TL;DR Using functional information improves fine-mapping in genome-wide association studies
I recently reviewed a paper title “Integrating Functional Data to Prioritize Causal Variants in Statistical Fine-Mapping Studies”, which has has now been published. Overall I thought this was a useful contribution that improves on several methodological aspects of fine-mapping in genome-wide association studies.
(NB: none of the points from my actual review are still worth discussing, so the following are my somewhat rambling current thoughts)
The key to the method here is that 1) it explicitly includes a prior from functional genomic information and 2) it allows for multiple causal SNPs. The figure at the top of this post shows how different methods perform in identifying truly causal SNPs in simulations–in the bottom left is performance in simulations with a single causal variant at a locus, and in the bottom right performance in simulations with multiple causal variants. Perhaps unsurprisingly, methods that explicitly assume a single causal variant (like fgwas, which I wrote) perform best in the former situation, while methods that allow multiple causal variants (like PAINTOR, by these authors) perform best in the latter situation.

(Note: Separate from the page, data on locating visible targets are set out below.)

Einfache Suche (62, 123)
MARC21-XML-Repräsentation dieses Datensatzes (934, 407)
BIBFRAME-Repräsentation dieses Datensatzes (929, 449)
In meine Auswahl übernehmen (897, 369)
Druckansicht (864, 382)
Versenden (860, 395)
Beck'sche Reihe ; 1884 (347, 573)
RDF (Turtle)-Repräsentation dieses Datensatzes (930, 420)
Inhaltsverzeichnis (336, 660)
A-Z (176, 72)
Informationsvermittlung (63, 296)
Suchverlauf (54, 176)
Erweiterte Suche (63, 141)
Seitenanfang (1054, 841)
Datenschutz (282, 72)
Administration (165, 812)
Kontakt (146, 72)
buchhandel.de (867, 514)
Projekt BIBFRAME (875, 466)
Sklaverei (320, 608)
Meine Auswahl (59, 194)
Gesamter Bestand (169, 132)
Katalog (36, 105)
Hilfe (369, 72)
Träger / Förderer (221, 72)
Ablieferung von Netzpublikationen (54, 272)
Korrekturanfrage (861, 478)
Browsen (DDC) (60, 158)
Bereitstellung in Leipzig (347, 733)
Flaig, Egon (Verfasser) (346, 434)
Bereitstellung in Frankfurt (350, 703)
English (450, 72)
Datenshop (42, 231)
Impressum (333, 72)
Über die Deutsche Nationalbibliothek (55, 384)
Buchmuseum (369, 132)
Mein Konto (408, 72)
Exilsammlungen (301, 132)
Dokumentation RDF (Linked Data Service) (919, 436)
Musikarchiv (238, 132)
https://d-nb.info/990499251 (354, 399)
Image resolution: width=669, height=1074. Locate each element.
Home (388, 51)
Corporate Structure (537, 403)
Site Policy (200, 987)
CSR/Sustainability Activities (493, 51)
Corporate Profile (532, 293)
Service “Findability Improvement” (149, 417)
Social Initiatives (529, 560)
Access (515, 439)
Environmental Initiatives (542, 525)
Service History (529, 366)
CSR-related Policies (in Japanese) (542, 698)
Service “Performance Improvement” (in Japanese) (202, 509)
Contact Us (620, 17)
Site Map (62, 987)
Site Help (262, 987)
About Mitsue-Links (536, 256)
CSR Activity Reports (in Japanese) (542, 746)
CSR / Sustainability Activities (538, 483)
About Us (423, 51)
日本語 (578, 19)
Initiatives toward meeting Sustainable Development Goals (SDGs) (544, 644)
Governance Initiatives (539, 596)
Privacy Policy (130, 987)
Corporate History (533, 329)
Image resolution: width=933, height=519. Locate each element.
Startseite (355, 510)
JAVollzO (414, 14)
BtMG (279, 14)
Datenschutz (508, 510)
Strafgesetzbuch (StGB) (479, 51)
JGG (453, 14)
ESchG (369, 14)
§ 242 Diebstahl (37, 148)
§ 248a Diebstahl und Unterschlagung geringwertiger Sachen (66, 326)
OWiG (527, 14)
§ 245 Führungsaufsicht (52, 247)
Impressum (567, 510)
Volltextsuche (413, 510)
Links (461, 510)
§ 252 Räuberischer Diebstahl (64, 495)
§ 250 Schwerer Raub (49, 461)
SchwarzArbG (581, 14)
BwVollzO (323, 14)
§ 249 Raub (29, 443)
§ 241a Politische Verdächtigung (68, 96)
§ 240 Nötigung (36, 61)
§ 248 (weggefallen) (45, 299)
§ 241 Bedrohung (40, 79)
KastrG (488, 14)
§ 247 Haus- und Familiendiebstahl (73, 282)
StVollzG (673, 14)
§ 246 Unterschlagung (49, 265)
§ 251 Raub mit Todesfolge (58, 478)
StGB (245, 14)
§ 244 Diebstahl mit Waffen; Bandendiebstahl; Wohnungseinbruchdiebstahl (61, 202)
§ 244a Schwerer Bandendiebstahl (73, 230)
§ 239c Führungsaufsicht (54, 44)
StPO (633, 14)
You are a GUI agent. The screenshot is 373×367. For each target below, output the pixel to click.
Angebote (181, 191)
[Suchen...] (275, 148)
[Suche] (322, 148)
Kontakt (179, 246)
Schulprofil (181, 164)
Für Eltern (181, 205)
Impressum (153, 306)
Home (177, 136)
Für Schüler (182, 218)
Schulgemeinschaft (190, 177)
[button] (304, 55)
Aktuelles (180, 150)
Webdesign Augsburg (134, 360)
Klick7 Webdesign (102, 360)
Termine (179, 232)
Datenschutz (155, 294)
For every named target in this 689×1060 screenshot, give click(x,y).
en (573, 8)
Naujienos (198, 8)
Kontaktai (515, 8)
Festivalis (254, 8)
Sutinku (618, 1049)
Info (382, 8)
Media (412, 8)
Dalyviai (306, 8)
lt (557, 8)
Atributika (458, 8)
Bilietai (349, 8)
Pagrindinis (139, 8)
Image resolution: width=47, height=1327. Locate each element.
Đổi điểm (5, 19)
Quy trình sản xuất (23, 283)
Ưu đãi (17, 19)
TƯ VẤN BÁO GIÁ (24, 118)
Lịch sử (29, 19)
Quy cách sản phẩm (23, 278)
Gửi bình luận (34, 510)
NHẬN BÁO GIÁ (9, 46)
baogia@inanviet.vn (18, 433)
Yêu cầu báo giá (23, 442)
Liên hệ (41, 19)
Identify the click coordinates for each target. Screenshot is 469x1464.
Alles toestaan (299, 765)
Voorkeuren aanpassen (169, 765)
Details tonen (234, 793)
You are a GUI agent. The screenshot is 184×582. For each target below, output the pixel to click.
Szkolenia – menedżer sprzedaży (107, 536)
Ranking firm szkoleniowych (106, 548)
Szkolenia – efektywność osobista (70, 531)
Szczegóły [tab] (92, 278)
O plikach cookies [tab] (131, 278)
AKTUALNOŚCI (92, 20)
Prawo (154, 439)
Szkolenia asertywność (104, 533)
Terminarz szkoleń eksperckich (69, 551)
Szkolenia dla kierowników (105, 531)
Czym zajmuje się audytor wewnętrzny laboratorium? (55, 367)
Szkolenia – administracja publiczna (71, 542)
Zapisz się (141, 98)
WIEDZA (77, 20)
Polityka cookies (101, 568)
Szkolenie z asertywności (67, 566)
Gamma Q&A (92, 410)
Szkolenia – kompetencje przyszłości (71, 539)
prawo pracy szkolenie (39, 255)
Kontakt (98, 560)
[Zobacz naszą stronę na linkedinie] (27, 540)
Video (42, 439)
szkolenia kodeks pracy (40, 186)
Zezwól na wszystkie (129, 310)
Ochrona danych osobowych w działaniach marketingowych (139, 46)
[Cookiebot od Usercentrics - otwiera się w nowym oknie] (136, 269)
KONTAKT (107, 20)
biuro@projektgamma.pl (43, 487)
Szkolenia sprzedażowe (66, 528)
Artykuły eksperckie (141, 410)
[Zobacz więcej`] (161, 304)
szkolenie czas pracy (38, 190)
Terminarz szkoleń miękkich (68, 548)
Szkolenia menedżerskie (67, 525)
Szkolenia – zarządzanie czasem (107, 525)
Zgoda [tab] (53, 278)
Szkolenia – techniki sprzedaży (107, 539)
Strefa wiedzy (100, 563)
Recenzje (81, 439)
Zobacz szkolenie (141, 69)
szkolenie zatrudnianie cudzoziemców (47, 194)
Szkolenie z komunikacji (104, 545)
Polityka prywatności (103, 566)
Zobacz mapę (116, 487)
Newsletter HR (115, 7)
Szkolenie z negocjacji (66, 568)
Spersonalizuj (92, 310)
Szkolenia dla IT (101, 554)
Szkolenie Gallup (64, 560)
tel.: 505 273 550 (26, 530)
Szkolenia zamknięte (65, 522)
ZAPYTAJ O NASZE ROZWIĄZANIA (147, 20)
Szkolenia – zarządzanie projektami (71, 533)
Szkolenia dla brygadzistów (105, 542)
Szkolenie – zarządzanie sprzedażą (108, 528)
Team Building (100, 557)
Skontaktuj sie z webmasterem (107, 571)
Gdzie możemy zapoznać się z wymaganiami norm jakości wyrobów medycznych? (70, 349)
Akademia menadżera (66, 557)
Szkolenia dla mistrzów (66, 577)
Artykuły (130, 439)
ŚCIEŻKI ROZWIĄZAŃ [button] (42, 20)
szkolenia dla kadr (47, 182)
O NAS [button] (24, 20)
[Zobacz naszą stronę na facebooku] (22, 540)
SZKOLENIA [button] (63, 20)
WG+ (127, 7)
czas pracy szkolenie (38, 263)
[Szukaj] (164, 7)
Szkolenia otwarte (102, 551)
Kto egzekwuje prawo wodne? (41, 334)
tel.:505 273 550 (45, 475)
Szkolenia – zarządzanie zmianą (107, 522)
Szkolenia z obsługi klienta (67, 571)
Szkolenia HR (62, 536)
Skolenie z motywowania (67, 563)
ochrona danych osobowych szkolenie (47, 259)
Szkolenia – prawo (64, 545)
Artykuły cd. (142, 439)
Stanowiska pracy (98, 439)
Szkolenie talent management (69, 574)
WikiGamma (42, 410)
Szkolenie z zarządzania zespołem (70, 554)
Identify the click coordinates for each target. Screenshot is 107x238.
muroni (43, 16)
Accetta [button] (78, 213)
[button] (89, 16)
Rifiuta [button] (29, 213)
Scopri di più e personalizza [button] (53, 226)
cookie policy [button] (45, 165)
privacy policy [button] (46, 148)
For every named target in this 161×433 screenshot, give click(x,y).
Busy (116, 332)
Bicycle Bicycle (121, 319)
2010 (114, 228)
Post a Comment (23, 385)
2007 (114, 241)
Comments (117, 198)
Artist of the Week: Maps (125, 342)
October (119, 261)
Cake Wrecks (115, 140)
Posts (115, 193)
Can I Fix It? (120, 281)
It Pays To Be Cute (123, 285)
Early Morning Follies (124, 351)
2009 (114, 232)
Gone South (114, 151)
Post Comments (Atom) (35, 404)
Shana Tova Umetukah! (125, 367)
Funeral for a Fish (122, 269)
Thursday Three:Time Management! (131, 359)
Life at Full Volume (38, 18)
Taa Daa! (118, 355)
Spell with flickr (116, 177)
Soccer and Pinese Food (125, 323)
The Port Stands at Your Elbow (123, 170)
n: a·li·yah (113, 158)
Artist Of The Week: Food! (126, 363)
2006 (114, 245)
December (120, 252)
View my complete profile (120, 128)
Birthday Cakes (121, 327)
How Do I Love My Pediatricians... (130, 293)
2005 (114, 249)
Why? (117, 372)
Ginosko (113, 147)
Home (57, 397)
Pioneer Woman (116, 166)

One thing that I’ve been thinking about is the question: how much do we expect to gain from incorporating functional genomic information into GWAS? In this study, the authors are able to reduce the number of plausible causal variants at a locus by around ~20% using annotations enriched around 5-10X for strong associations (see also a paper from Gusev et al. with similar results); in my own work, I’ve seen that this style of approach also increases the number of identified associations by around 5%. This shows that this line of work is on the right track, but personally, I’d perhaps naively expected this approach to be more powerful. A couple possibilities:
- Do we have the right functional annotations? One possibility is that we don’t have data from the tissues and experimental conditions that are most relevant to annotate disease-related SNPs–for example, perhaps we need to incorporate maps of transcription factor binding in stimulated immune cells, or from different developmental stages. Some nice work along these lines has been done by Fairfax et al.
- Do we need to get better at predicting which SNPs in an annotation are important? Another possibility is that we’re doing a poor job of distinguishing SNPs that matter from SNPs that don’t; e.g. two variants could both fall in an annotated transcription factor binding site, but only one might actually influence binding. Important work along these lines has been done by Moyerbrailean et al.
It seems unlikely that there’s going be be a “magic bullet” that works in all situations; rather, it will take progress on each of these points, plus the development of new methods that use all these different sources of information together.